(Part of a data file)
____________________

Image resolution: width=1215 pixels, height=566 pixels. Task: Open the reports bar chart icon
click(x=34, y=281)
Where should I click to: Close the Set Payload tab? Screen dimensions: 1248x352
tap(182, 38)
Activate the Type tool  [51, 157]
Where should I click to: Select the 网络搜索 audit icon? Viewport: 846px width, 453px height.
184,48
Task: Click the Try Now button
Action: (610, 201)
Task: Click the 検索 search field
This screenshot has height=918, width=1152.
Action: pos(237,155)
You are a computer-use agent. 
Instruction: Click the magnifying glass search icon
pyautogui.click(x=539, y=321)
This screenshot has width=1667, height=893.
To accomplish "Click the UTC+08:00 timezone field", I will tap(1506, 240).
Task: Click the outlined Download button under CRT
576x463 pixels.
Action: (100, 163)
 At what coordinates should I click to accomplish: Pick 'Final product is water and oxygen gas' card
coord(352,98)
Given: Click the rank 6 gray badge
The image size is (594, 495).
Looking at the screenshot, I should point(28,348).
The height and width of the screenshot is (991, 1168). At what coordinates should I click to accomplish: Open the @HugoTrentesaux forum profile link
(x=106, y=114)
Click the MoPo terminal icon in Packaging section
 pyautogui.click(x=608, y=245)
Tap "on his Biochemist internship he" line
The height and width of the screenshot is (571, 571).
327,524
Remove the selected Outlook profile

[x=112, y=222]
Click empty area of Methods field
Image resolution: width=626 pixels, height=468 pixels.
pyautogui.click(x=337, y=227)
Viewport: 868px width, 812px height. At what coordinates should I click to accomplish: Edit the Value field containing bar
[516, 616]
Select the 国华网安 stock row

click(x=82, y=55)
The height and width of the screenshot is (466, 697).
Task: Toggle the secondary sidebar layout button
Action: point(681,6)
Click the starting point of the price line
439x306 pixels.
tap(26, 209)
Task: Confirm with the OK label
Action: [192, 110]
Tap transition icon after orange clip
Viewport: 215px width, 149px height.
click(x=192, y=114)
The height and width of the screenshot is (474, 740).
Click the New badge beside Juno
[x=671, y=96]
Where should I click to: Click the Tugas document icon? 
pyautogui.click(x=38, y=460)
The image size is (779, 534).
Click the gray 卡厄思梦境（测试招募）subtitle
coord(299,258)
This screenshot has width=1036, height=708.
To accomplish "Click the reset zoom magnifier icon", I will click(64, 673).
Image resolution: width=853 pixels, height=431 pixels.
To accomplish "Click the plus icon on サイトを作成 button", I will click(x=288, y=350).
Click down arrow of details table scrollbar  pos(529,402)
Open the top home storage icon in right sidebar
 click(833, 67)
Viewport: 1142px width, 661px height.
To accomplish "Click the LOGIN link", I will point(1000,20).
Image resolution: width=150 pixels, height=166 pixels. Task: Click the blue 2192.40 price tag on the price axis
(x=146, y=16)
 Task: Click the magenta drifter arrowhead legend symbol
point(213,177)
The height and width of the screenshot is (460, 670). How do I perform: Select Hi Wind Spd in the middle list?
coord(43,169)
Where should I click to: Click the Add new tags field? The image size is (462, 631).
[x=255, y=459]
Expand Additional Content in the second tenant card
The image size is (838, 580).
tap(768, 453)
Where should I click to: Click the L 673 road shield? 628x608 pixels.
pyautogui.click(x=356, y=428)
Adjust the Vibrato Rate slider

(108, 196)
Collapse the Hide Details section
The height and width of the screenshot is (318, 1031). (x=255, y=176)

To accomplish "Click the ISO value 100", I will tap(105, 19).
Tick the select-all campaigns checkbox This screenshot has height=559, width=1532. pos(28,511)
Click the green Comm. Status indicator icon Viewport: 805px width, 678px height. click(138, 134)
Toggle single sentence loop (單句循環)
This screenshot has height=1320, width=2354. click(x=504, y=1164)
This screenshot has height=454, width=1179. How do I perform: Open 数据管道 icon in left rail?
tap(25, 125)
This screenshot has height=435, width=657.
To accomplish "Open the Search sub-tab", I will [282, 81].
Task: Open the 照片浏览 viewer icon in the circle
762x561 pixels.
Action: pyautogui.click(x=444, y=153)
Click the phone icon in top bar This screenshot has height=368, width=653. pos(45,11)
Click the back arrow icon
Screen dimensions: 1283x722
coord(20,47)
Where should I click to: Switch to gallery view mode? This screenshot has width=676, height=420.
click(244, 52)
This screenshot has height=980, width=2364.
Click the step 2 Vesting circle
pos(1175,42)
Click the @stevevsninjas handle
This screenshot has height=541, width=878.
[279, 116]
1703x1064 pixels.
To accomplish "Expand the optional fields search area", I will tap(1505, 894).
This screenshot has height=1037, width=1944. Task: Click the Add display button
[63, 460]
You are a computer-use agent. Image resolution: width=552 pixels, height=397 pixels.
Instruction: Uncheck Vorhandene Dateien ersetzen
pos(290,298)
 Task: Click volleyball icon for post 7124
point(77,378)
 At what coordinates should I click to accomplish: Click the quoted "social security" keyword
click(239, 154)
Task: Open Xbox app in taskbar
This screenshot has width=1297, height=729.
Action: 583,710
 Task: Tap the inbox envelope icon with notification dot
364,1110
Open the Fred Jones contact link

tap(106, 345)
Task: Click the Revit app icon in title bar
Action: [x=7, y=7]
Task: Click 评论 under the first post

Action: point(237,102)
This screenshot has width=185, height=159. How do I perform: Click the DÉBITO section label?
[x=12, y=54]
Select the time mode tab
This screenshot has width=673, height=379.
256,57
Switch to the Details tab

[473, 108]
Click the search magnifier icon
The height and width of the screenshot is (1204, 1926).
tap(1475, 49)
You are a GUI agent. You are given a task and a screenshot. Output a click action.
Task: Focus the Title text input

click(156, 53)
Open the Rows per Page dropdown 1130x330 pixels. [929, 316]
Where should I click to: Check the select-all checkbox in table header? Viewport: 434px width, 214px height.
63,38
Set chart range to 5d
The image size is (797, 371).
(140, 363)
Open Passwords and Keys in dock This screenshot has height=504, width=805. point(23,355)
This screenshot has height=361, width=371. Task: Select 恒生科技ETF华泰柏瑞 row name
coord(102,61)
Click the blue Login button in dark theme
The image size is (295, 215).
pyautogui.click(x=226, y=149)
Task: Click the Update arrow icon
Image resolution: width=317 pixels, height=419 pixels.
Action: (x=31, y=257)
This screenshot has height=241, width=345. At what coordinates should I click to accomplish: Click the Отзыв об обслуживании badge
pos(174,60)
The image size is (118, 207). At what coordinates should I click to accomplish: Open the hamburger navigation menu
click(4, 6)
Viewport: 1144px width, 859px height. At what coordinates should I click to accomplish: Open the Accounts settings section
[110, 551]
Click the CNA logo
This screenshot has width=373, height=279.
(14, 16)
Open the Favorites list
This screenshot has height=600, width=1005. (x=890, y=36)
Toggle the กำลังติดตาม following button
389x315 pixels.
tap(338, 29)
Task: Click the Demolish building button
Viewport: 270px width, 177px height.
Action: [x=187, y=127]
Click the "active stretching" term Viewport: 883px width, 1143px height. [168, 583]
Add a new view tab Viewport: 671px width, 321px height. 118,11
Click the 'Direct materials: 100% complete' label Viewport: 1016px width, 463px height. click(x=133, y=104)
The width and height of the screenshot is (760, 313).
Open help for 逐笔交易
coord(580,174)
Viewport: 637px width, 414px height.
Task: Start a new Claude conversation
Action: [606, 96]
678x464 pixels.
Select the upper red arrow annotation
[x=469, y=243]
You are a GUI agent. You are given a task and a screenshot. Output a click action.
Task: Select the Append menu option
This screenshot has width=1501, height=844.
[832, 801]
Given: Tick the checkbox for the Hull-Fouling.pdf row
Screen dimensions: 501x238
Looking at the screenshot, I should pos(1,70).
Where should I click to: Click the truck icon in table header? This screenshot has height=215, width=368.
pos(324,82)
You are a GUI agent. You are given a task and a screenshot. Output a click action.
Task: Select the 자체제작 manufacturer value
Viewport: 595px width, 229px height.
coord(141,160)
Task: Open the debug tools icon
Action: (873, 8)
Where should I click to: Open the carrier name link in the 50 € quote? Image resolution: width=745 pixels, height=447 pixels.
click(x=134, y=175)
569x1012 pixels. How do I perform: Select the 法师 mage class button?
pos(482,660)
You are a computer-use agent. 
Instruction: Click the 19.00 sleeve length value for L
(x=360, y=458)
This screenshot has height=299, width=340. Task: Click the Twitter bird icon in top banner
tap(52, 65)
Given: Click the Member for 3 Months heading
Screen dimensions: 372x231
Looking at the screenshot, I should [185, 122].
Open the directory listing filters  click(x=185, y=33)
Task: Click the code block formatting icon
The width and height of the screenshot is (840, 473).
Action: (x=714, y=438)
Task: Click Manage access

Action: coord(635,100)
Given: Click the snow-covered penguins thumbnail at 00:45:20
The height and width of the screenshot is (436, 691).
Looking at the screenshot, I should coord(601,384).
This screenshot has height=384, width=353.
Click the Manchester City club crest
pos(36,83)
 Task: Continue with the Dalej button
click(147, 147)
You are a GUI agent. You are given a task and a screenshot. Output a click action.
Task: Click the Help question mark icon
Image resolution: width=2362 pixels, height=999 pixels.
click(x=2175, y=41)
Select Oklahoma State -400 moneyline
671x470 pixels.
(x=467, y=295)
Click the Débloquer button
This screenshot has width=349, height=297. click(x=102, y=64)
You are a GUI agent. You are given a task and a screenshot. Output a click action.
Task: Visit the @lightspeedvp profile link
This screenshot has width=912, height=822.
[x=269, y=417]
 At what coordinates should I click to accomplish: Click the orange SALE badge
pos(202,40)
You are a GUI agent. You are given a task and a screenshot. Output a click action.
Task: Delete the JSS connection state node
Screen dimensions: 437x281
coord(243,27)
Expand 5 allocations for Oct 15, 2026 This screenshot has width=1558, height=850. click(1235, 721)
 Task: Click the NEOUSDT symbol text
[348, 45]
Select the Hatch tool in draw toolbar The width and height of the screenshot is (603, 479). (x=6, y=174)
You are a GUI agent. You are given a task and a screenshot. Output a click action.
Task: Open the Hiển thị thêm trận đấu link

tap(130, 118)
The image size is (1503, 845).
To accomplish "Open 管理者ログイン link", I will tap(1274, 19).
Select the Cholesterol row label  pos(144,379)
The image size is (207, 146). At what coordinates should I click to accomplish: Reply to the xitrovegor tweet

____________________

> [WHAT YOU ARE ASKED TO DO]: Select each line in the records above that contains the string "link".

> [OUTPUT OF THE TASK]:
The height and width of the screenshot is (991, 1168). At what coordinates should I click to accomplish: Open the @HugoTrentesaux forum profile link
To accomplish "Click the LOGIN link", I will point(1000,20).
Open the Fred Jones contact link
Where should I click to: Open the carrier name link in the 50 € quote? Image resolution: width=745 pixels, height=447 pixels.
Task: Visit the @lightspeedvp profile link
Task: Open the Hiển thị thêm trận đấu link
To accomplish "Open 管理者ログイン link", I will tap(1274, 19).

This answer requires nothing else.